I also want highlight oceainthemiddleofanisland’s comment in other thread: Breaking complicated generation tasks into smaller chunks getting GPT to output intermediate text from initial input, which is then given as input to GPT to reprocess, enabling it finally to output desired output, sounds quite compatible to this view.
(On this note, I am not sure what to think of the role of human in the loop here, or in general, how it apparently requires non-trivial work to find a “working” prompt that seeds GPT obtain desired results for some particularly difficult tasks. That there are useful, rich world models “in there somewhere” in GPTs weights, but it is difficult to activate them?
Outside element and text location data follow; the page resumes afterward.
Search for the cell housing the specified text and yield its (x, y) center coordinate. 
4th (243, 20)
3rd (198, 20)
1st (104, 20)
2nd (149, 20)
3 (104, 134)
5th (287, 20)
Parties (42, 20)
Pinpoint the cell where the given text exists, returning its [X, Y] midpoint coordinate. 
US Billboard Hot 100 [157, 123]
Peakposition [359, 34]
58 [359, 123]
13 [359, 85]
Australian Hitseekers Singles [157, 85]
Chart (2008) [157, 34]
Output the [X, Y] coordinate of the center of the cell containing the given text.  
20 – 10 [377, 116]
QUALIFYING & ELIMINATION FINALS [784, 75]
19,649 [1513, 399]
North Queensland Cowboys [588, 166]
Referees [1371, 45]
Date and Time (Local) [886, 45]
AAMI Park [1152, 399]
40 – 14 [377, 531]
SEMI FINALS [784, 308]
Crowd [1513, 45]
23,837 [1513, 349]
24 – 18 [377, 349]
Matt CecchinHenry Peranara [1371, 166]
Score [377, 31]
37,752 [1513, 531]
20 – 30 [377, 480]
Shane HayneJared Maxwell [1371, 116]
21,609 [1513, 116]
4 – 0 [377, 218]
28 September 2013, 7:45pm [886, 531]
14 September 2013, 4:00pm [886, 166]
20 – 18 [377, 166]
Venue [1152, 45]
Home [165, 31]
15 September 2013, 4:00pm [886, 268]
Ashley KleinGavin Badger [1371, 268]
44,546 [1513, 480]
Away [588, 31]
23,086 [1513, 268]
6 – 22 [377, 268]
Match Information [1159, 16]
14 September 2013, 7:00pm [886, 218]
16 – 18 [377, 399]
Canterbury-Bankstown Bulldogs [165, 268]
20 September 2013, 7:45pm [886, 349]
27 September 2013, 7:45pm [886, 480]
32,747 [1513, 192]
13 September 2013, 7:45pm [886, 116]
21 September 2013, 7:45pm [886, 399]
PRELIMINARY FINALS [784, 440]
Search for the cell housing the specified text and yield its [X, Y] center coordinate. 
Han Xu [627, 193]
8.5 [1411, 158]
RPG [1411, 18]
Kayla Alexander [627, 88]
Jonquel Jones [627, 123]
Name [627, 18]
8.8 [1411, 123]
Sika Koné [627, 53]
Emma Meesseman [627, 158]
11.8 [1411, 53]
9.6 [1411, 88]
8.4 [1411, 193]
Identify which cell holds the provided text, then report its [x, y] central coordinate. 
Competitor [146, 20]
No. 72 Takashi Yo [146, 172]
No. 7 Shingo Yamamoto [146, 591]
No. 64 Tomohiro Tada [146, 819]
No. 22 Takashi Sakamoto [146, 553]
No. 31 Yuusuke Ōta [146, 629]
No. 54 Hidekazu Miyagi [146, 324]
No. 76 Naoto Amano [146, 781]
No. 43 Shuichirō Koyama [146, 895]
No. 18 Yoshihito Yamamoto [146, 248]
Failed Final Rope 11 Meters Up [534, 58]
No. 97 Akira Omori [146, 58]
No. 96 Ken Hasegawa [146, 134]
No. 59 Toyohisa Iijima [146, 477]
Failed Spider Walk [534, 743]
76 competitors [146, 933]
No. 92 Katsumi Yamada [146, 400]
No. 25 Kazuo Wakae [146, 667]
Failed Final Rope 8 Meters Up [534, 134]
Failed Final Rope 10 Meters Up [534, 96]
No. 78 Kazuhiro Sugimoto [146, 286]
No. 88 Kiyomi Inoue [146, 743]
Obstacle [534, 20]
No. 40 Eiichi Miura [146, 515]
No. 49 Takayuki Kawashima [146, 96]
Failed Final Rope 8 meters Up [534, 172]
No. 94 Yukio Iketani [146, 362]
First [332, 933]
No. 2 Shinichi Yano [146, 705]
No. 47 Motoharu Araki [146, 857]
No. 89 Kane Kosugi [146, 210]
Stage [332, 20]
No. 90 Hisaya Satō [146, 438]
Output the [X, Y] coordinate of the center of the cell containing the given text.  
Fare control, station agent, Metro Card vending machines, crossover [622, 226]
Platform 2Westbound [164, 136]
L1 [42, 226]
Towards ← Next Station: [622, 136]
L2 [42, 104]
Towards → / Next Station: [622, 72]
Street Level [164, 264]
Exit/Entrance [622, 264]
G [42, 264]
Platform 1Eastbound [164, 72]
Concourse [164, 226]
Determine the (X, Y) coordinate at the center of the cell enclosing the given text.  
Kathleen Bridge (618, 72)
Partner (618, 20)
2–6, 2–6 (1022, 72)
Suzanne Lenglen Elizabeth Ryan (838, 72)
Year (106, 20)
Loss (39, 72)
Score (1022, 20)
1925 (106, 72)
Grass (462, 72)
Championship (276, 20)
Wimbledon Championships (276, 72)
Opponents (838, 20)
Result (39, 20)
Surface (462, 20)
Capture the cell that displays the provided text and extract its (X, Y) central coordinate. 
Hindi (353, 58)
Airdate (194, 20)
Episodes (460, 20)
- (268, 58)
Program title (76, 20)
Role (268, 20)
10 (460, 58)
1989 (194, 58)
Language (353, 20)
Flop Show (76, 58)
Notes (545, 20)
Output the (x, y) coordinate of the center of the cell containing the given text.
And are these difficulties because it is humans are bad at prompting GPT to generate text that accesses the good models, or because GPTs all-together model is not always so impressive as it easily turns into building answers based on gibberish models instead of the good ones, or maybe GPT having a bad internal model of humans attempting to use GPT? Gwern’s example concerning bear attacks was interesting here.)
This would be “implicit planning”. Is it “planning” enough? In any case, the discussion would be easier if we had a clearer definition what would constitute planning and what would not.
Finally, a specific response to gwerns comment.
Using language how GPT-3 is “pretending” and “asking itself what a human author would do” can be maybe justified as metaphors, but I think it is a bit fuzzy and may obscure differences between what transformers do when we say they “plan” or “pretend”, and what people would assume of beings who “plan” or “pretend”. For example, using a word like “pretend” easily carries over an implication that there is something true, hidden, “unpretense” thinking or personality going on underneath. This appears quite unlikely given a fixed model, and generation mechanism that starts anew from each seed prompt. I would rather say that GPT has a model (is a model?) that is surprisingly good at natural language extrapolation and also, it is surprising at what can be achieved by extrapolation.
[1] http://jalammar.github.io/illustrated-gpt2/ , http://peterbloem.nl/blog/transformers and https://amaarora.github.io/2020/02/18/annotatedGPT2.html in addition to skimming original OpenAI papers
Yes, I understand that it doesn’t actually plan things, but we can make it mimic planing via special prompts, the same way as GPT mimics reasoning and other things.